Value, however, is about more than price, Post noted. Red Robin’s sweet spot remains middle-income families. Getting the message to them, and to new and lapsed guests, will be critical after a difficult year where some customers may have lost touch.
Red Robin expects, no later than the end of Q2, to launch a fresh campaign that will “return Red Robin to its unique place, among restaurant options, for our core targets,” Post said. The old message became “decidedly functional and a bit generic over the last two years,” she added.
The new campaign is fueled by fundamental research that looked into capturing differentiated value on a more meaningful level.
Additionally, Red Robin invested considerable resources to move its loyalty program to a new digital platform by mid-2019. When completed, the company will be able to precisely target offers based on recent purchase behavior, Post said. There are more than 8.6 million members in the platform.
A focus on operations
Constant said Red Robin saw improvements in the back-end of fiscal 2018. Sales performance accelerated as the quarter progressed, but so did “some of the service underpinnings to drive ongoing improvement as highlighted by some of the leading metrics.”
As the quarter moved along, Red Robin witnessed steady reductions in the number of walkaways, guest complaints tied to the time waiting to be seated, and issues related to table cleanliness—two areas the chain identified as needing improvement. “And even as weekly guest counts increased through the fourth quarter due to typical holiday seasonality, we were able to hold kitchen time steady, and we were able to slow the growth in year-over-year wait times,” he said.
“If we do a better job with throughput and addressing wait time issues, there is traffic to capture,” Constant added later. “The second piece is a little bit longer term, which is for those guests who may not have had a good experience in Q2 or Q3 when we weren't operating well. We'll take time to build up the trust that we can deliver on the promises of better execution and performance. That, I think, is the second wave of benefit we'll receive from operating on a more consistent and more elevated basis.”

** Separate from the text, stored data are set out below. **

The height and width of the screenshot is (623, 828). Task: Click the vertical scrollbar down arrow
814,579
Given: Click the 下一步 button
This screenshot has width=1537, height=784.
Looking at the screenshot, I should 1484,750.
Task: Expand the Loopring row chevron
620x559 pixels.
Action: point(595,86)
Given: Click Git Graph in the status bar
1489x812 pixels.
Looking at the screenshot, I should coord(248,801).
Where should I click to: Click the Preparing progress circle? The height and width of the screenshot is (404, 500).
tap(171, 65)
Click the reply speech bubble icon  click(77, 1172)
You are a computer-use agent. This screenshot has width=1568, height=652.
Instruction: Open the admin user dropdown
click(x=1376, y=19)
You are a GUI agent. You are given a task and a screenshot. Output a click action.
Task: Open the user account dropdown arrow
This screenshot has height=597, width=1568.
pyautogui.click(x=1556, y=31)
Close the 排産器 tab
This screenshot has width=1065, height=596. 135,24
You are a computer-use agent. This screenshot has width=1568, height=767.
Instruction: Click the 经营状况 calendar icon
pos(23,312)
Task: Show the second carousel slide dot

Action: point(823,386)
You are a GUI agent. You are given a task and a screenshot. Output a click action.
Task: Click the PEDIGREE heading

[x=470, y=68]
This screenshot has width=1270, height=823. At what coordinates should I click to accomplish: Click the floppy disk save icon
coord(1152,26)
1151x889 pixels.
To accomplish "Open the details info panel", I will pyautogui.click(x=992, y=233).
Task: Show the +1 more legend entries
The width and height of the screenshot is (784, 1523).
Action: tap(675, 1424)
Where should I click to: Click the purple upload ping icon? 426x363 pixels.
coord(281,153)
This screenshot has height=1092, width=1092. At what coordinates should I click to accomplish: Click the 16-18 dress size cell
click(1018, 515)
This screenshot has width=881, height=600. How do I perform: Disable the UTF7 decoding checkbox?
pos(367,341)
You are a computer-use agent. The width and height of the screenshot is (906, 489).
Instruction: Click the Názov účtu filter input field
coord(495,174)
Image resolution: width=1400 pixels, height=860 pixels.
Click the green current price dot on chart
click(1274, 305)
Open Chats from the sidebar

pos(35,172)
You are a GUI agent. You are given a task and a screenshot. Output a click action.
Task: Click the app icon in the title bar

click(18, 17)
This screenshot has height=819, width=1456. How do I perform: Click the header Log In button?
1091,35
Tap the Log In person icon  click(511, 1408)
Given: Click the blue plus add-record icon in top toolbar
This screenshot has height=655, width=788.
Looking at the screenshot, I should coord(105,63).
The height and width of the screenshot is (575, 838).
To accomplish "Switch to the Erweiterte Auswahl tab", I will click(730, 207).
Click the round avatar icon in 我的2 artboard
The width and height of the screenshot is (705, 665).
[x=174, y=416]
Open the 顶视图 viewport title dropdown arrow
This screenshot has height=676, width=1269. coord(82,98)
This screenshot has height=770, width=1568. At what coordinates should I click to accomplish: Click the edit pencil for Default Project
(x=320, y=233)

Red Robin’s 2018 overall hourly labor productivity improved about 9 percent versus 2017 as well. Regardless of the progress, Constant said, there’s plenty of work to be done.
It breaks down by five categories:
- Staffing
- Scheduling
- Simplification
- Standards
- Training
Constant said Red Robin deserved some of the blame for these pillars slipping.
“In order to observe the significant change they experienced last year, the operators were sometimes forced to get creative to try and deliver on our promise to the guests,” he said. “By putting them in this position, we drifted away from the consistency and standards that are the hallmark of high-performing operations-driven organizations.”
On the training note, Constant said Red Robin isn’t looking to increase its investment; rather it wants to reprioritize current spend toward training on the basics of restaurant execution and the fundamentals of leadership. That includes training Red Robin’s host and off-premises specialist and managing the dynamic of multiple revenue streams at the front door. Also, reinforcing the new skill sets needed for servers and helping heart-of-house employees adapt to kitchen changes and new tasks.
“I understand that what I've laid out may not be groundbreaking or exciting, but it's these basics and fundamentals that will help us to reinforce the trust that our team members and guests have placed in Red Robin and will help us to build the reliable, predictable and sustainable business that we desire,” he said.
Off-premises, not to be forgotten
Red Robin has grown its off-premises business from 5.4 percent in 2016 to 9.9 percent in 2018. Post said the chain believes it can double again in the next three years.
By the third quarter, Red Robin will launch a new online ordering system that is far more intuitive than the current one, Post said. The goal being to increase the volume of online orders and improve conversion.
Red Robin also plans to invest in curbside service and explore new meal bundles that make it easier to feed a busy family.
The chain’s 2019 capital expenditures are expected to range between $50 million and $60 million, and includes facilities improvements and investments to support off-premises business.
“Technology, capital investments, include among other things, improving the experience and usage of our website for desktop and mobile online ordering and improving hardware and software back-office stability that we believe will lead to less downtime, lower system maintenance cost, higher guest and team member satisfaction and better results once in place,” Schweinfurth said.